Increased global errors and latency for all services

Incident Report for PubNub

Postmortem

Beginning on Friday, June 27, 2025 at 08:15 UTC, there were occasional, intermittent increases in latency and errors in three of our services: Pub/Sub, History, and Presence. The root cause discussed in this analysis was identified and corrected on Monday, June 30.

Problem Description, Impact, and Resolution 

Recently, to ensure PubNub had access to more cloud server capacity across our many regions, we introduced new instance types to our system to provide a more heterogeneous set of instance types on which PubNub’s services run. Over time, PubNub has created many OS/kernel-level configurations to optimize the performance of each server. However, with the more heterogeneous instance types, an underlying setting that we were explicitly specifying, which controls limits on network connectivity, was being silently overridden by our upstream load balancers. When we introduced the new instance types, they would reach connectivity limits. Unfortunately, the errors we initially encountered pointed us in incorrect directions, causing the investigation to take longer than we normally strive for.

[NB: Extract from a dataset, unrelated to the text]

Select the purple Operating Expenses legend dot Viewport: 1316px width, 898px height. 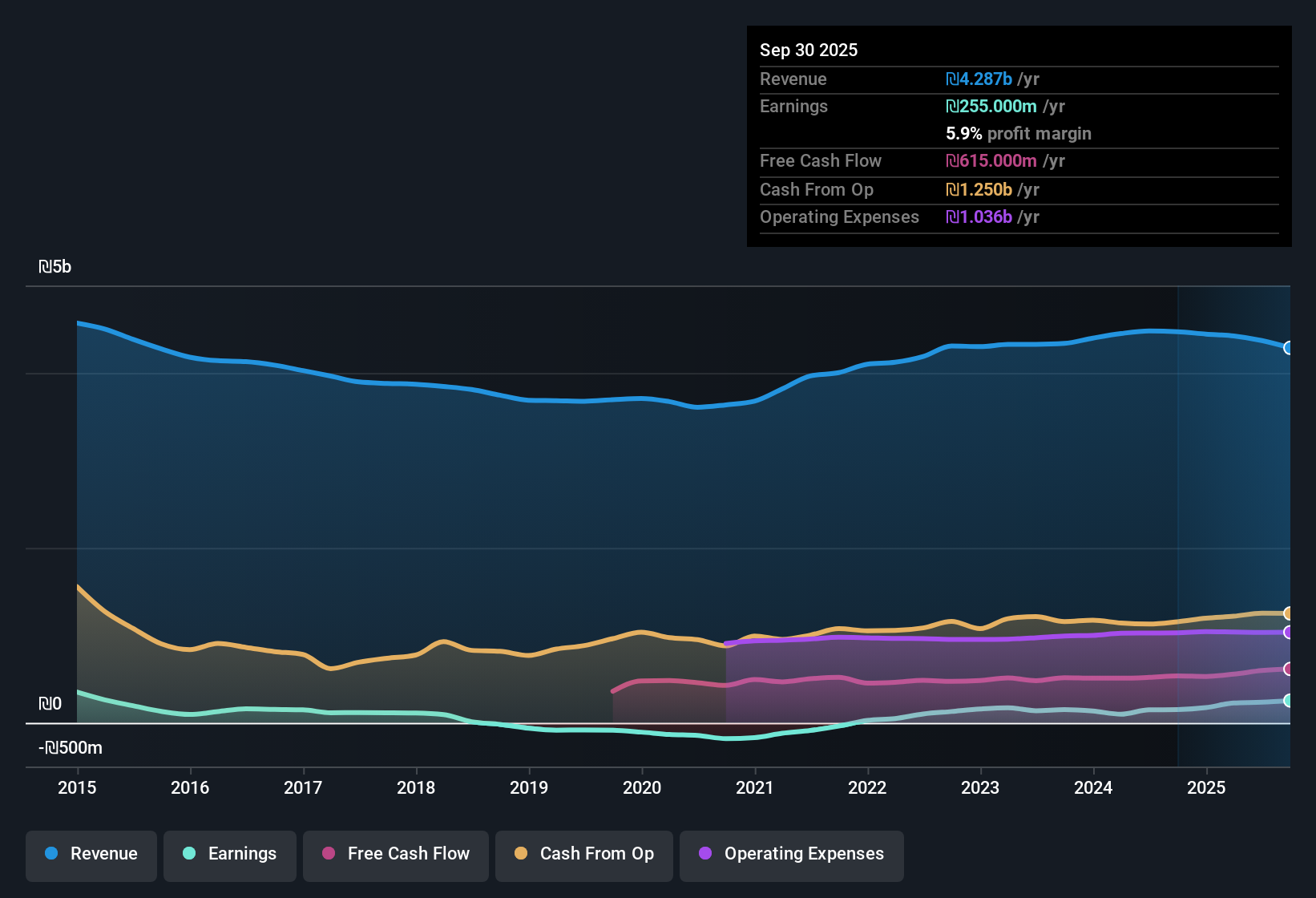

The issue was mitigated once we identified this issue and configured the affected services to run on other instance types and launched more capacity.

Mitigation Steps and Recommended Future Preventative Measures 

To prevent recurrence, we modified the new instance types to emit metrics related to these OS thresholds and limits, enabling us to detect when these limits are approached or exceeded, regardless of instance type. This change allows us to scale proactively and properly route traffic based on instance type, ensuring we are more dynamic in heterogenous instance type deployment configuration. 

Again, we apologize for the incidents outlined above and are committed to maintaining transparency when issues affect our customers. Should you have any questions regarding this analysis, please reach out to our support team at support@pubnub.com.

Posted Jul 03, 2025 - 18:50 UTC

Resolved

On June 29, 2025 around 16:00 UTC we began seeing elevated latency and increased errors globally across all services. Our Engineers scaled-up resources and PubNub services returned to normal levels by 16:28 UTC.
Posted Jun 29, 2025 - 17:15 UTC